Les parlements nationaux, sur l’initiative du président de la Commission européenne, ont décidé d’anticiper ce contrôle à titre informel. Bien que dépourvu d’effet juridique, la procédure présente trois avantages.

Tout d’abord, elle a permis aux parlements d’engager un dialogue direct avec la Commission européenne au stade précoce de l’élaboration de ses propositions. Depuis le 1er septembre 2006, la commission des Affaires européennes de l’Assemblée nationale a ainsi examiné sept textes à ce titre, adoptant deux avis des 19 décembre 2006 et 7 janvier 2009 contestant les propositions de directive postale et de directive relative à la protection des animaux utilisés à des fins scientifiques.

Ensuite, la procédure anticipée a permis aux députés français de nouer une collaboration étroite avec leurs partenaires étrangers, conditions essentielles du succès de cette nouvelle mission. Les tests coordonnés de la Conférence des organes spécialisés dans les affaires communautaires et européennes des parlements de l’union européenne (COSAC) permettant d’identifier les enjeux d’intérêt commun se sont à cet égard révélés particulièrement précieux.

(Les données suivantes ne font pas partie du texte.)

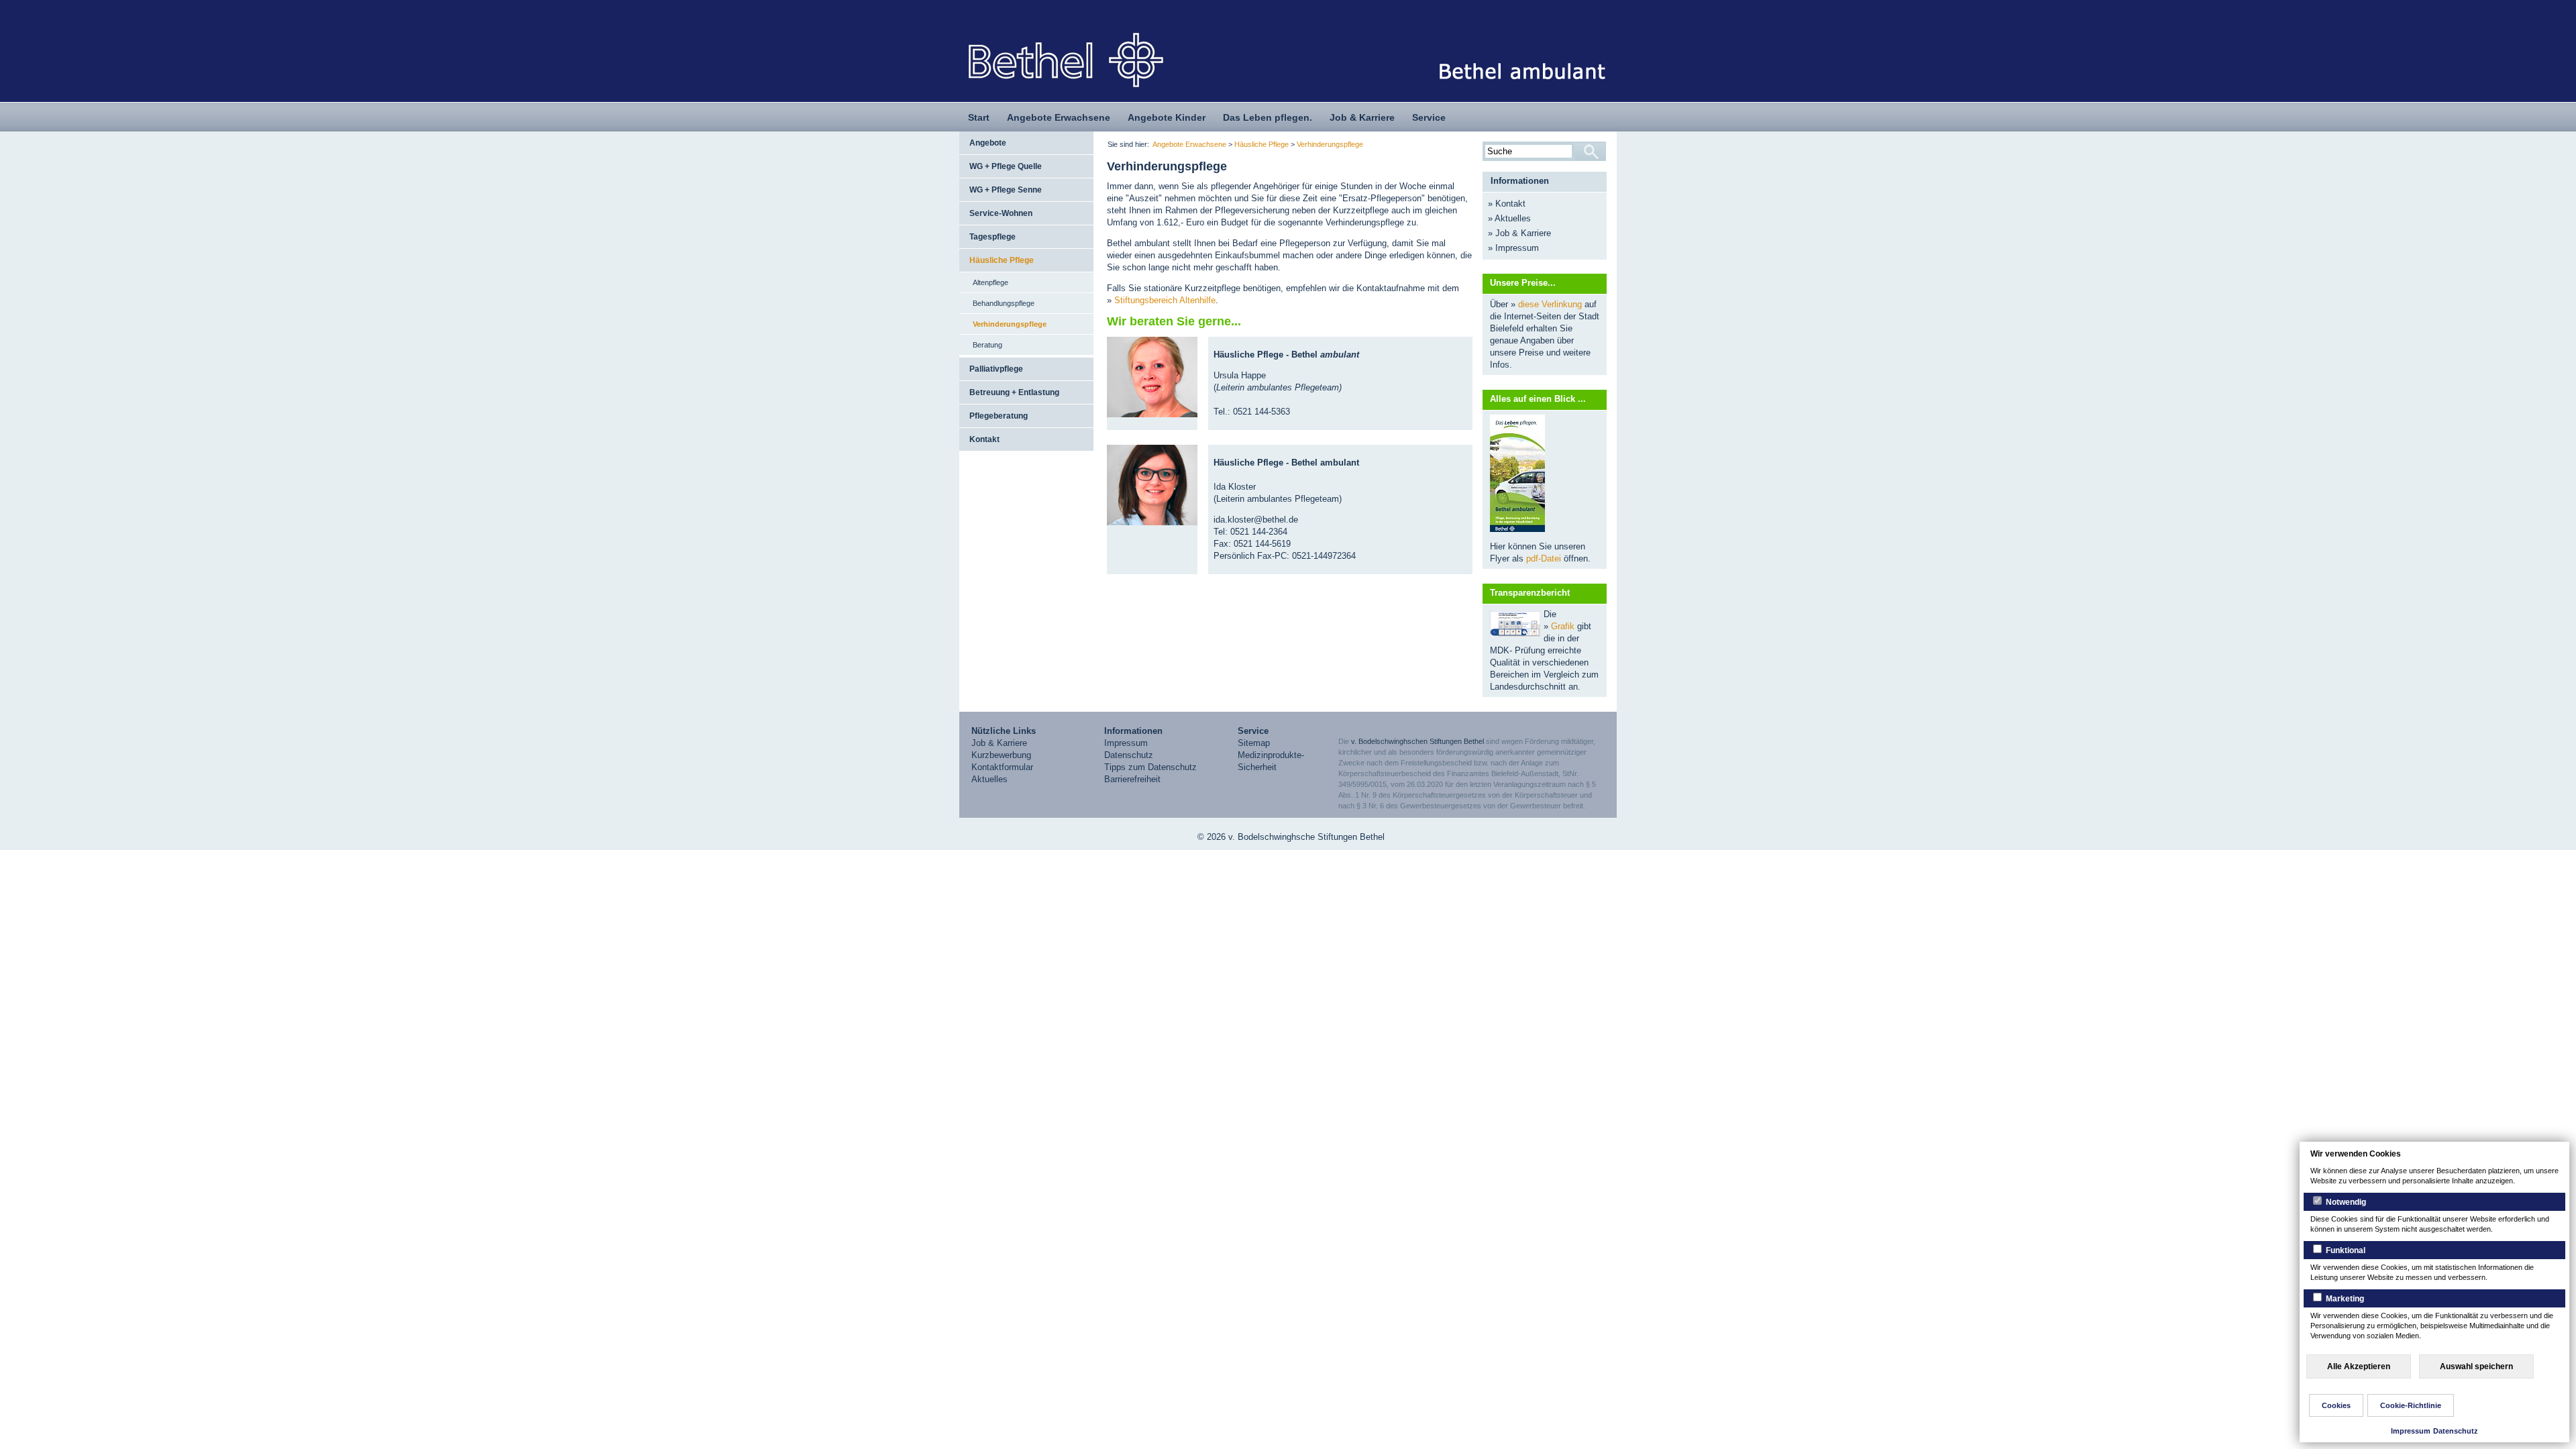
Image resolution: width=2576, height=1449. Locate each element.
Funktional (2344, 1250)
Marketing (2344, 1298)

Enfin, et surtout, ce contrôle informel est plus large que celui défini par le traité de Lisbonne. Il ne se contente en effet pas d’examiner le respect du principe de subsidiarité, mais étend son emprise au principe de proportionnalité, qui veut que l’action européenne soit strictement limitée à la réalisation des objectifs poursuivis.

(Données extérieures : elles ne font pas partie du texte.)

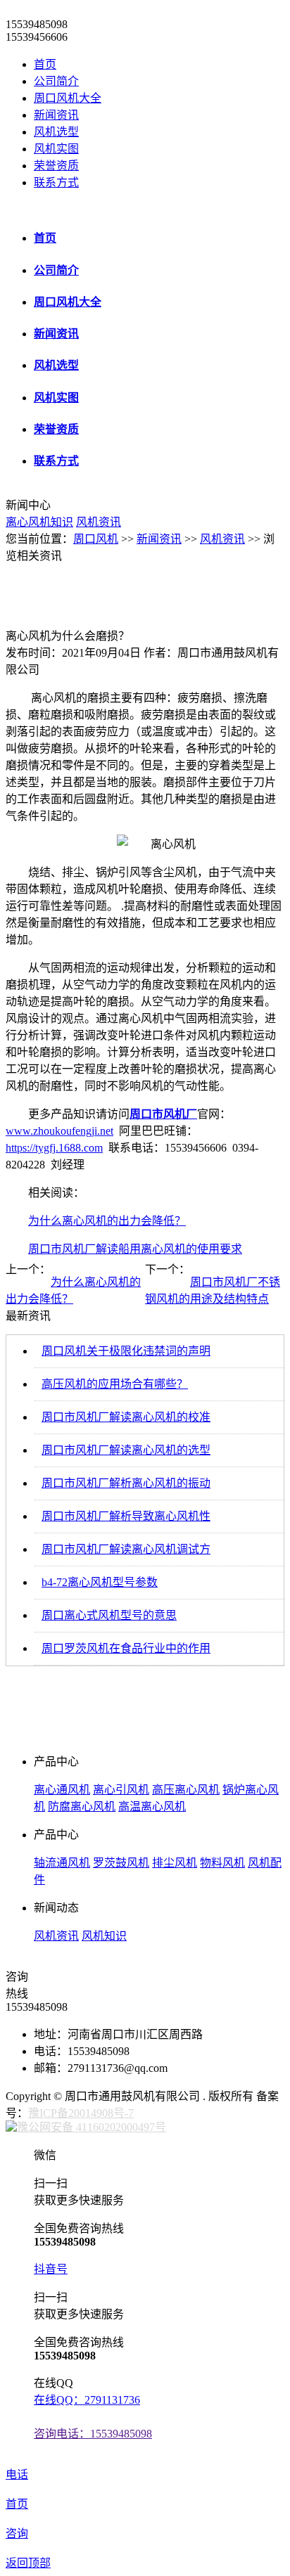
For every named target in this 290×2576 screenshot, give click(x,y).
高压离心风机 (186, 1790)
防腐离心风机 (81, 1806)
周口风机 (95, 539)
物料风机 (222, 1863)
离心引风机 (121, 1790)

—  La procédure de contrôle prévue par le traité de Lisbonne

Le protocole n°2 annexé au traité de Lisbonne confie aux parlements nationaux la mission de veiller à ce l’Union n’agisse que si elle apporte une réelle valeur ajoutée par rapport à l’intervention des États-membres et dans les limites qu’impose la réalisation efficace des objectifs poursuivis.

A cette fin, les parlements nationaux peuvent, depuis le 1er décembre, émettre des avis contestant la conformité de tout projet législatif européen au principe de subsidiarité. Si le tiers des parlements dénoncent un même texte, la Commission devra le réexaminer et justifier, le cas échéant, le maintien de sa proposition en l’état. Si l’opposition rassemble la moitié des parlements nationaux, le Conseil et le Parlement européen pourront, à la majorité simple, rejeter le projet sans autre préalable.

L’intervention parlementaire devra cependant se situer en amont du processus décisionnel européen. Les avis devront être adoptés dans les huit semaines qui suivent la publication de la proposition de la Commission.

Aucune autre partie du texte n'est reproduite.